Task item:
Without including the pictures, copy each line below exactly as it reads.

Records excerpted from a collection
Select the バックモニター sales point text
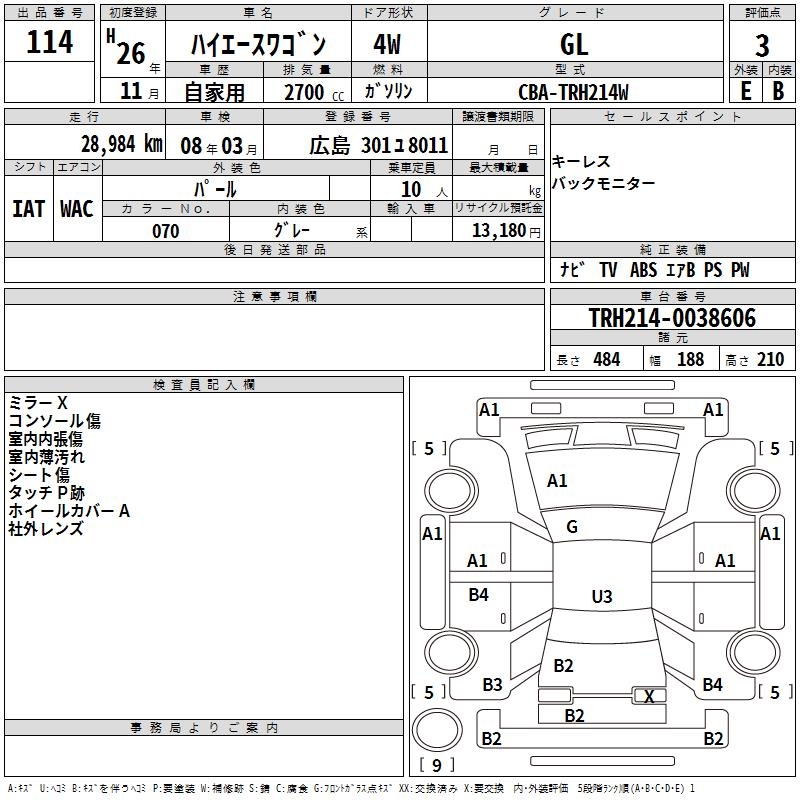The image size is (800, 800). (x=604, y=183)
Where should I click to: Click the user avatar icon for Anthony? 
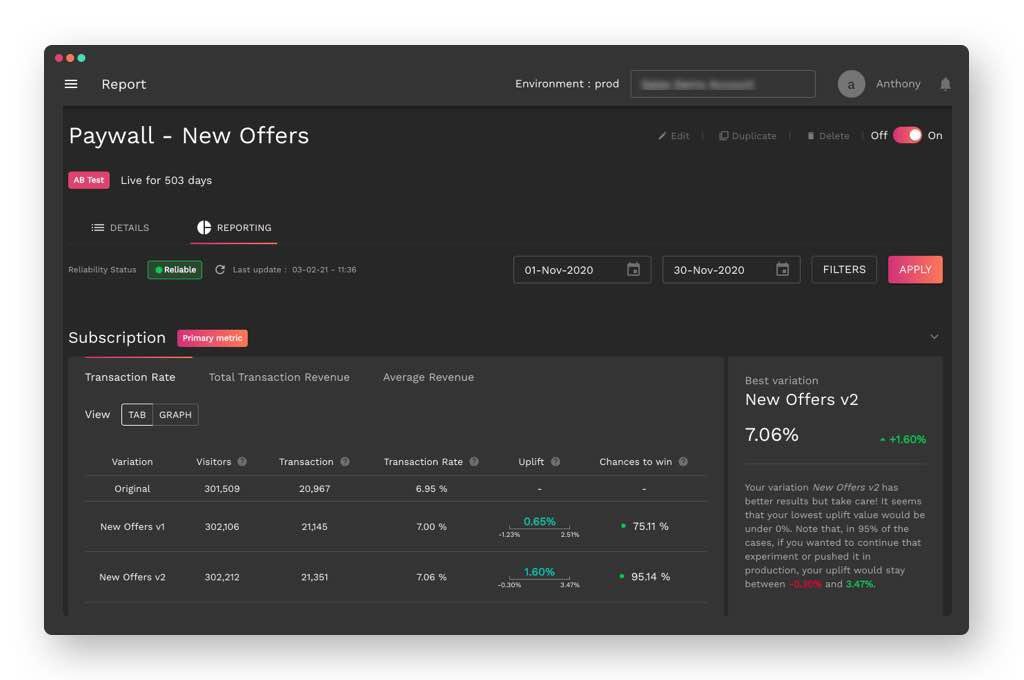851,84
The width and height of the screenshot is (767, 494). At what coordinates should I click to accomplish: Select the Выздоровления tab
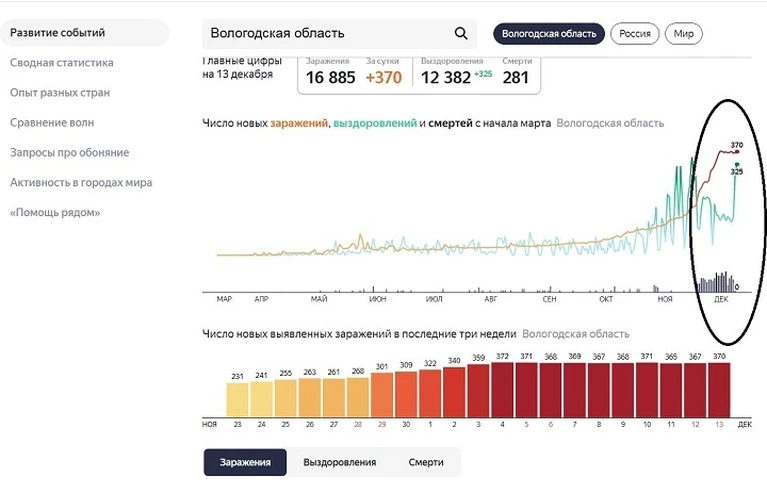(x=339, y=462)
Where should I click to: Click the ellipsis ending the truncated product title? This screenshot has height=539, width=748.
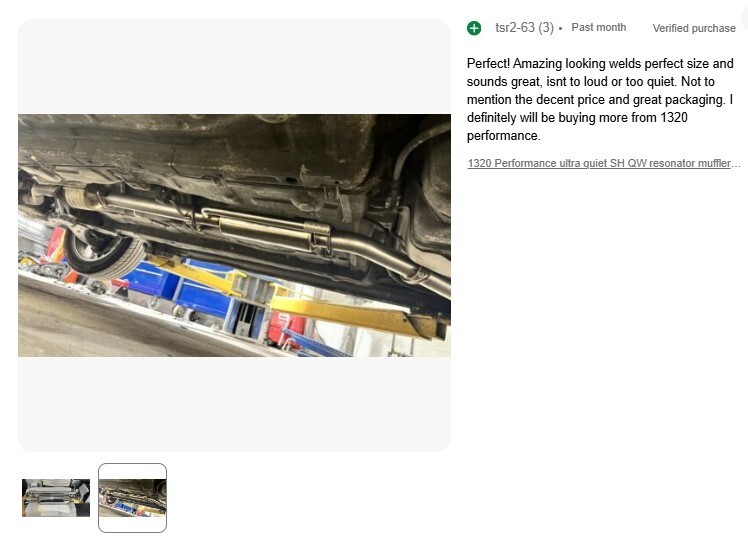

Result:
Select the バックモニター sales point text
The image size is (800, 800). (x=604, y=183)
Where should I click to: Click the user avatar icon for Anthony? 
851,84
The width and height of the screenshot is (767, 494). At what coordinates should I click to accomplish: Select the Выздоровления tab
(x=339, y=462)
Where should I click to: Click the ellipsis ending the truncated product title? This screenshot has height=539, width=748.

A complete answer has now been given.